The media in 2018: Spark and the risks and rewards of entering the rights race

Duncan Greive concludes his survey of the state of New Zealand’s media in 2018 with a look at some of the smaller and emerging players – including Spark, Bauer Media and Māori Television.

Spark’s emergence as a genuine media contender is the highlight of a fascinating year amongst the mini majors – a loose group which has scale and potential but doesn’t quite crack the biggest leagues. Like their larger counterparts, some end the year on a high, others in long-running, existentially threatening turmoil. Cheery stuff huh? Look, it’s a great business, the media, we’re all making a lot of money and having a wonderful time, so it’s hardly surprising Spark wanted to get a piece of that lifestyle.

I’ll go through a few of the smaller players one by one below, arbitrarily cutting off with brief nods at the NBR and Allied Press, because this personal nightmare has to end somewhere.

Spark wants to know the rest and buys the rights

After years of dancing around the idea, 2018 was the year Spark finally laid its cards on the table and admitted that it was now in the media business. Within New Zealand there is no single sporting moment bigger than the Rugby World Cup final (when we make it), and thus no more audacious way to announce your entry into an arena than purchasing those rights.

As the year ends Spark owns the following: a large volume of licensed and original television it airs on Lightbox (including our own Get it to Te Papa) and the rights to a small but fast-growing selection of sports content, including F1, hockey as well as a number of other world rugby tournaments.

A deep selection of television and a sports portfolio being owned by a telco was something that so frightened the Commerce Commission that it declined to allow Vodafone and Sky to merge (Spark also opposed the merger), yet now our biggest telco is moving aggressively into content.

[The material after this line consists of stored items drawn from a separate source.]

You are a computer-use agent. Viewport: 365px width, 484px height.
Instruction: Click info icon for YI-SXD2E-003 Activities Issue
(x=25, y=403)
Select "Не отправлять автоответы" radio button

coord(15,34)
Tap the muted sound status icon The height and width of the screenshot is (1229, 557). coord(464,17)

No one ever said there was any logic to the commerce commission’s decisions, or to this era for that matter.

The upside for Spark is obvious: it is a part of the strategy to transform the old Telecom from a ‘dumb pipe’ to a digital services provider which creates internet-enabled products. It already has a home security-as-a-service play in Morepork, big data analytics in Qrious and a Netflix competitor in Lightbox (disclosure: Lightbox presents our TV coverage and was The Spinoff’s founding client).

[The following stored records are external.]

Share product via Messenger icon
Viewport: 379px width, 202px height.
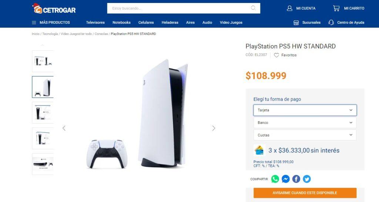pyautogui.click(x=286, y=179)
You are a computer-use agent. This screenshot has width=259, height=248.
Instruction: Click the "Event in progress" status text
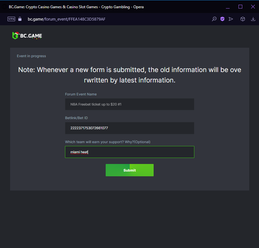pyautogui.click(x=31, y=56)
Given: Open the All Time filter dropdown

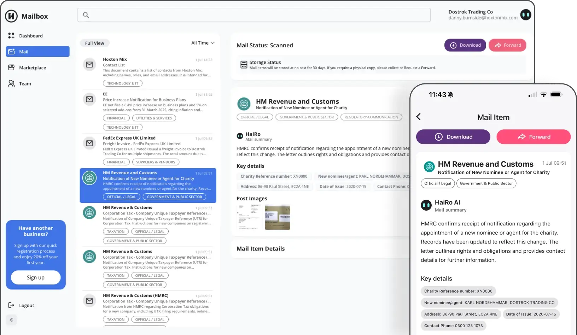Looking at the screenshot, I should 203,43.
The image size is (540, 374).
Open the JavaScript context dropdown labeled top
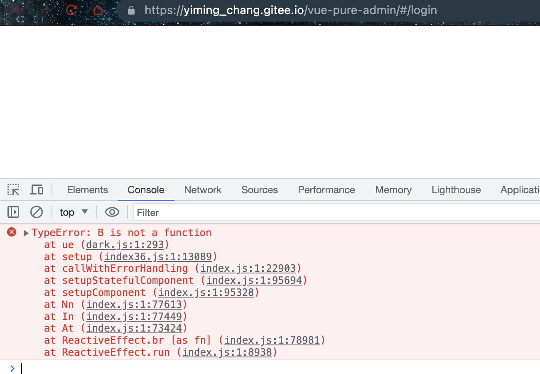coord(73,212)
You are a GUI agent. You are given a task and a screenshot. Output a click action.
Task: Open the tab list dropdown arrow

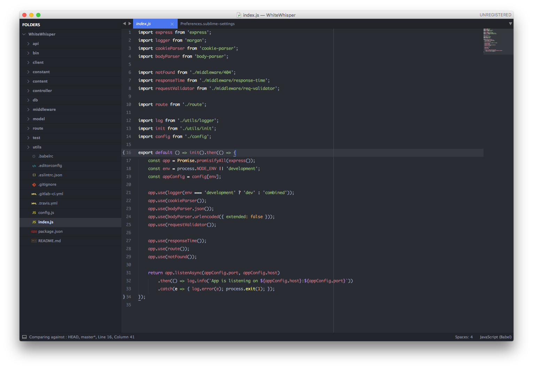(510, 24)
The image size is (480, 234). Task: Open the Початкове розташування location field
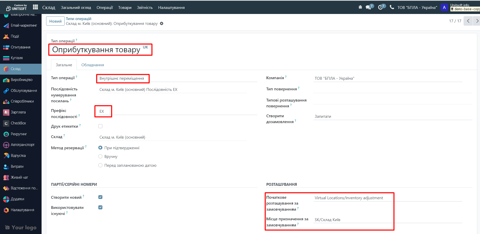tap(387, 198)
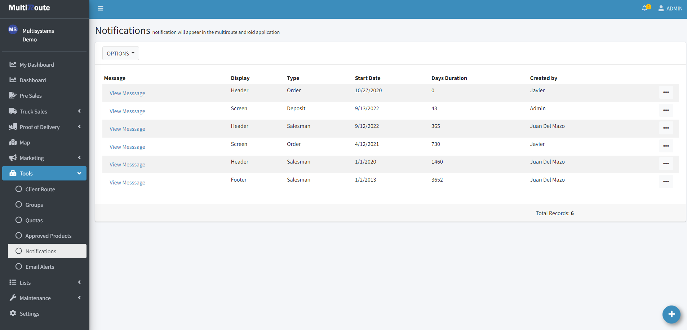Image resolution: width=687 pixels, height=330 pixels.
Task: Click the blue plus add button
Action: point(671,314)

Nothing to this point is as bold or as public as the Rugby World Cup. It’s also the kind of bet which can make or break a legacy, as Simon Moutter effectively acknowledged at its corporate christmas drinks recently. He talked openly about ‘#Floptus’, the derisive name given to Optus’ disastrous attempt to sell the 2018 football world cup in Australia. Its infrastructure proved so hopelessly inadequate that it was ultimately forced to essentially gift the rights to SBS, an episode so embarrassing it echoes as a cautionary tale for would be digital sports players the world over.

This is why Spark has spent the months since it acquired the rights concentrating on two elements in particular: ensuring it has an extremely robust content distribution network, capable of handling the immense simultaneous data load of a live online All Blacks’ game; and purchasing a platform to handle the games. Former TVNZ director of content Jeff Latch is overseeing its sports offer, and has a huge body of work ahead.

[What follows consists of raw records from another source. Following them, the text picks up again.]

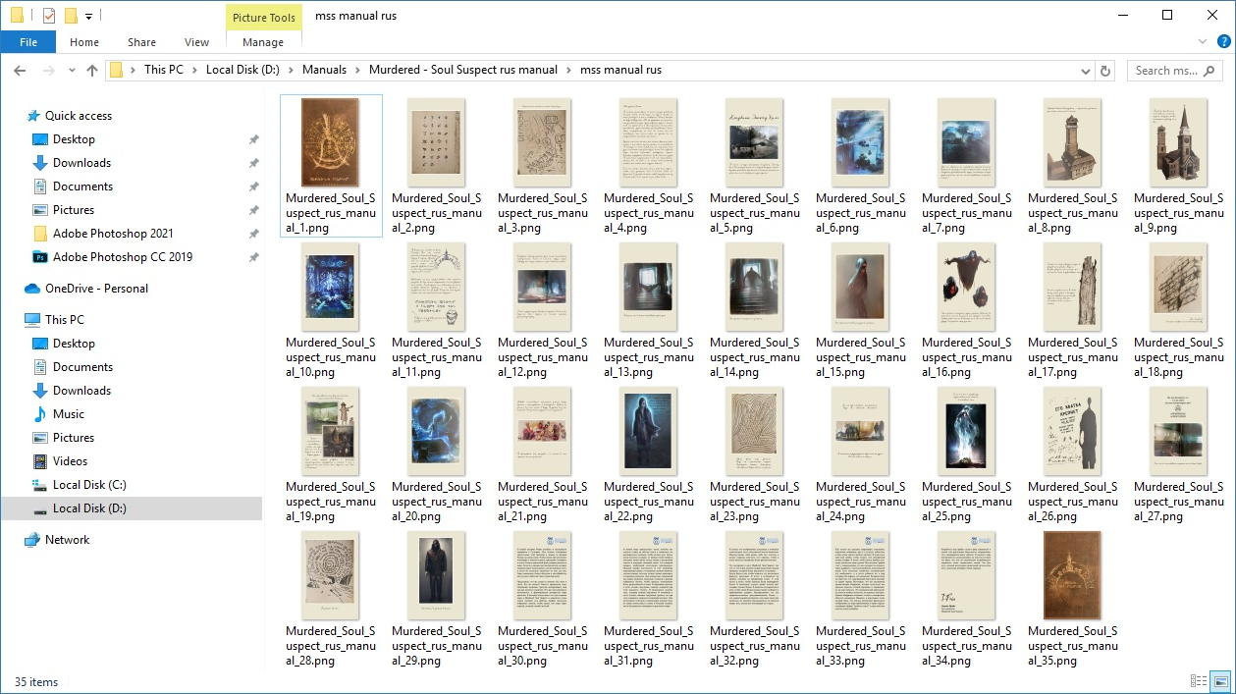Viewport: 1236px width, 694px height.
Task: Switch to Large icons view layout
Action: tap(1220, 681)
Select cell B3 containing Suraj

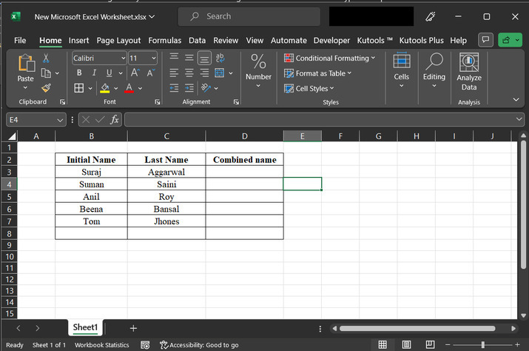pos(91,172)
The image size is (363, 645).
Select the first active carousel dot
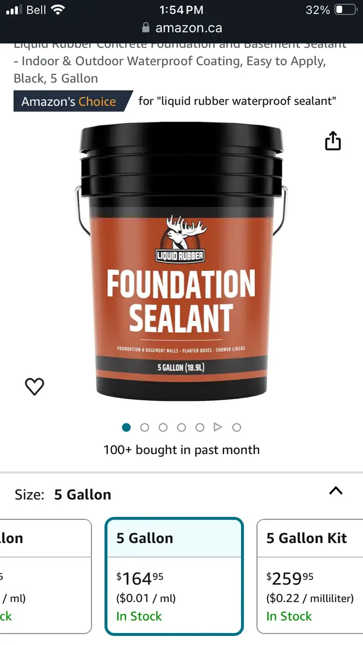[x=126, y=427]
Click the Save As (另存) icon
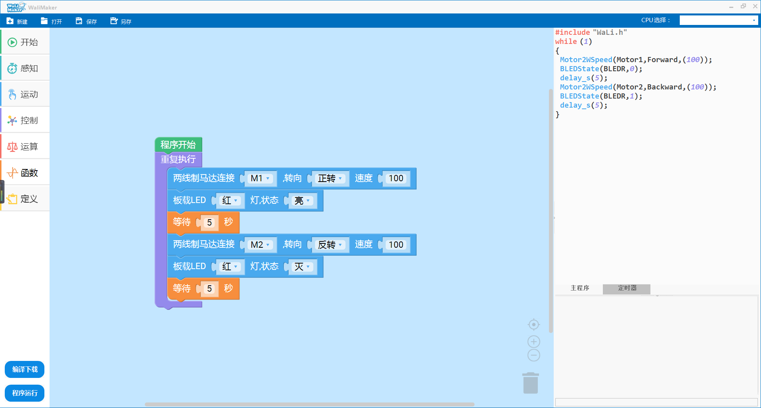 pos(114,21)
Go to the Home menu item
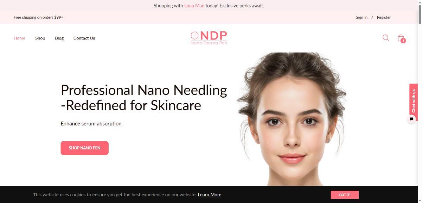This screenshot has height=203, width=422. (20, 38)
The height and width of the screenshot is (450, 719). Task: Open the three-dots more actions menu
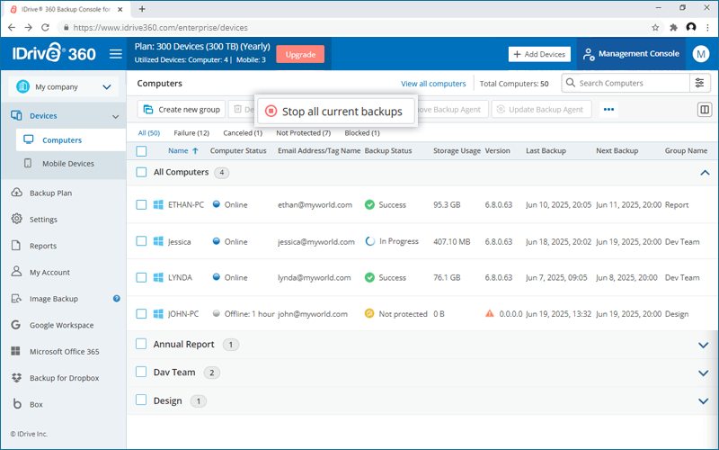pyautogui.click(x=608, y=109)
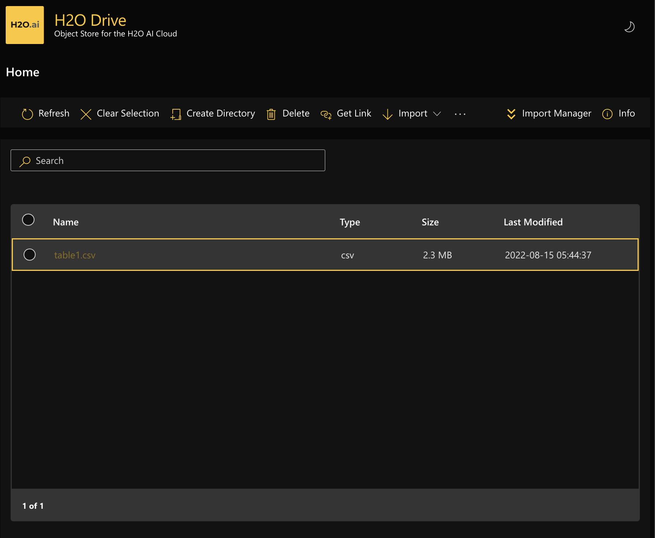Click the Create Directory folder icon
The image size is (655, 538).
point(176,114)
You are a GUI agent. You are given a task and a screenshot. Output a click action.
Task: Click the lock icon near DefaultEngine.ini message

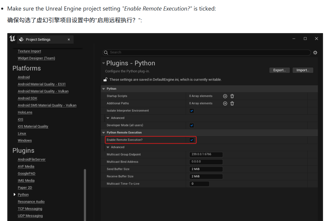(104, 79)
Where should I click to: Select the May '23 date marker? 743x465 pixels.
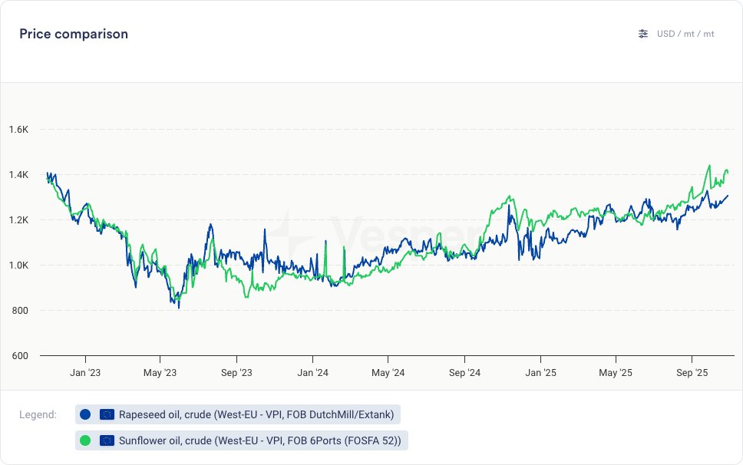click(160, 373)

One very good decision they have made is around talent: Scotty Stevenson (yet another disclosure: Stevenson is a contractor to and shareholder in The Spinoff) has been underutilised by Sky for years, and is an essentially uniquely gifted weapon. A knowledgable play-by-play commentator, garrulous host of wraparound content and the best rugby writer in the country, he will bring instant authority to their coverage. It also represents a generational shift – Grant Nisbett has called every All Blacks’ test since the early ’90s at least, and if his shows are anything to go by, Stevenson will likely bring a new and more diverse group with him to the package.

It remains a phenomenally difficult challenge that has been set. The platform, the infrastructure and the presentation all have to be perfect – and even then a single person with a dodgy connection in Masterton could be beaten up into a major news story. There are major challenges that bigger companies than Spark have tripped on, with comparatively less significant properties than the RWC.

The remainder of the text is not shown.